“No podremos llegar a Haití”

El grupo “Haití se llena de esperanza” que ha estado apoyando a “Las Siervas de María” ha organizado  un viaje misionero para ayudar a las hermanas en el convento de Port Margot en Haití. Con ellos hay un grupo de miembros y voluntarios de la Comunidad Misionera de Villaregia que ha estado apoyando estas iniciativas en los diferentes viajes que han realizado. En este viaje van alrededor de 19 personas. Sin embargo en estas últimas semanas la situación del país ha estado bastante inestable por disturbios que han hecho de las calles lugares peligrosos. La capital del país estuvo paralizada hasta el jueves, tras una huelga convocada por un sector de la oposición al gobierno después de una multitudinaria movilización del 18 de noviembre contra la corrupción y la impunidad. Ya el grupo tenía conocimiento de esta situación y aun así había decidido intentar el viaje. En medio de la tensión que vive el país, en la que han muerto algunas personas, la hermana Madre Reyes de las siervas de María les recomendó no hacer el viaje a Haití y quedarse en la República Dominicana.

Ante esta nueva realidad se han divido en grupos para dar servicio y se han asignado en diferentes áreas en los conventos de las Siervas en Santiago de Los Caballeros y La Vega y en una parroquia aledaña a La Vega con el Padre Pedro.

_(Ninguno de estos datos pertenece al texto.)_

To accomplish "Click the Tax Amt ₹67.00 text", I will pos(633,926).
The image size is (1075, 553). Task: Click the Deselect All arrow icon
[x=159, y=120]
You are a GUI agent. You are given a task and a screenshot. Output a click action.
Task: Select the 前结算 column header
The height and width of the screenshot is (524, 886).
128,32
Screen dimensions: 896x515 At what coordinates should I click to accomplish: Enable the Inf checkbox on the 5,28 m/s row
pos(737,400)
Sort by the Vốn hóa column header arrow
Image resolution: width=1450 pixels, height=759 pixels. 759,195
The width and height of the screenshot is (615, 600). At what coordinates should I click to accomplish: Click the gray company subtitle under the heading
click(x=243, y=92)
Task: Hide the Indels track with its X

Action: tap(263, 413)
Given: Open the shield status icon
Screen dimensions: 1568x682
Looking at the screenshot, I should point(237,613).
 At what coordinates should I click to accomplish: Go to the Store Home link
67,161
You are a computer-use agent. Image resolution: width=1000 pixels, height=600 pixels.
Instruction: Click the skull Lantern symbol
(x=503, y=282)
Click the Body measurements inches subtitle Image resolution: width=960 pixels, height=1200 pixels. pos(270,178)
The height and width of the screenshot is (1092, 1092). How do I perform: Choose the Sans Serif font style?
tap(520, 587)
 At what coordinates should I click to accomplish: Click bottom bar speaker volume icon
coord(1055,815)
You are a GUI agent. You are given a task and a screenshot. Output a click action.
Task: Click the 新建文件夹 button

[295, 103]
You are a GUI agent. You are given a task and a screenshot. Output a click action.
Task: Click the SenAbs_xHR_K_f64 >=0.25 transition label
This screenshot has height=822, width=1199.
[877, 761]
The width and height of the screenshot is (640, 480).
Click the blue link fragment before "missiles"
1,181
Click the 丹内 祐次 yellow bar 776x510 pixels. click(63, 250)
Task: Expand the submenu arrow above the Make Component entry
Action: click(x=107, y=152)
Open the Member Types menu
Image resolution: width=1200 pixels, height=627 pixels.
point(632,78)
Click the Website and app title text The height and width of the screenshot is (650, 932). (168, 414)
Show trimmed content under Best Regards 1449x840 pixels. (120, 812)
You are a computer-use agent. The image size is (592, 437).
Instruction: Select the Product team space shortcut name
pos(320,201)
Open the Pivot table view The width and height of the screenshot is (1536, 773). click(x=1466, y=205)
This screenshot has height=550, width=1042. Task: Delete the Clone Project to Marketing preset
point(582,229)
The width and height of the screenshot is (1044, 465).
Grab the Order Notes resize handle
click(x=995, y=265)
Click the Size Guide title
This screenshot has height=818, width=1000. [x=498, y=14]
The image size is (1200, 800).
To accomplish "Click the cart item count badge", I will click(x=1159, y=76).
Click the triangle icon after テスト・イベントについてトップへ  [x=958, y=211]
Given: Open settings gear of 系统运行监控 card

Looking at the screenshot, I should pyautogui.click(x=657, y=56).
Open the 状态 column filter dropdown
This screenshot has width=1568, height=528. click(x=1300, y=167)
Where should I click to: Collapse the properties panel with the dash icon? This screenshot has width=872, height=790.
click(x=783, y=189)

Según indica María Irizarry, del grupo Haití se llena de esperanza, “en la primera casa están las mujeres haciendo tareas de preparación de pasteles para recaudar fondos para ayudar a los pobres y también haciendo tareas de costura. Los varones tienen a cargo la reparación del sistema eléctrico, tareas de jardín y otros”.

 
 

 

 

 

 

 

 

 

 

 

 

 

"Hay otro grupo que partió para la casa parroquial de La Vega con el Padre Pedro, donde estarán hasta el sábado en la comunidad visitando enfermos, identificando necesidades y llevando la Palabra".

Continua diciendo  que “otro grupo está ayudando a construir una casa de una persona necesitada en una comunidad pobre y tenemos tres muchachas trabajando en el dispensario y la farmacia en la Casa de las Siervas en la Vega”.

 

“Un último  grupo estará adelantando el trabajo de construcción de los bancos del dispensario de Haití, proyecto que ya estaba pautado por el grupo para realizarlo allá”.

No habrán podido llegar hasta Haití, como era su deseo, pero están poniendo sus dones al servicio de los necesitados con el mismo empeño para encontrarse con los hermanos que Dios les está permitiendo conocer. Seguimos rezando por la dificil situacion que esta viviendo el pueblo Haitiano.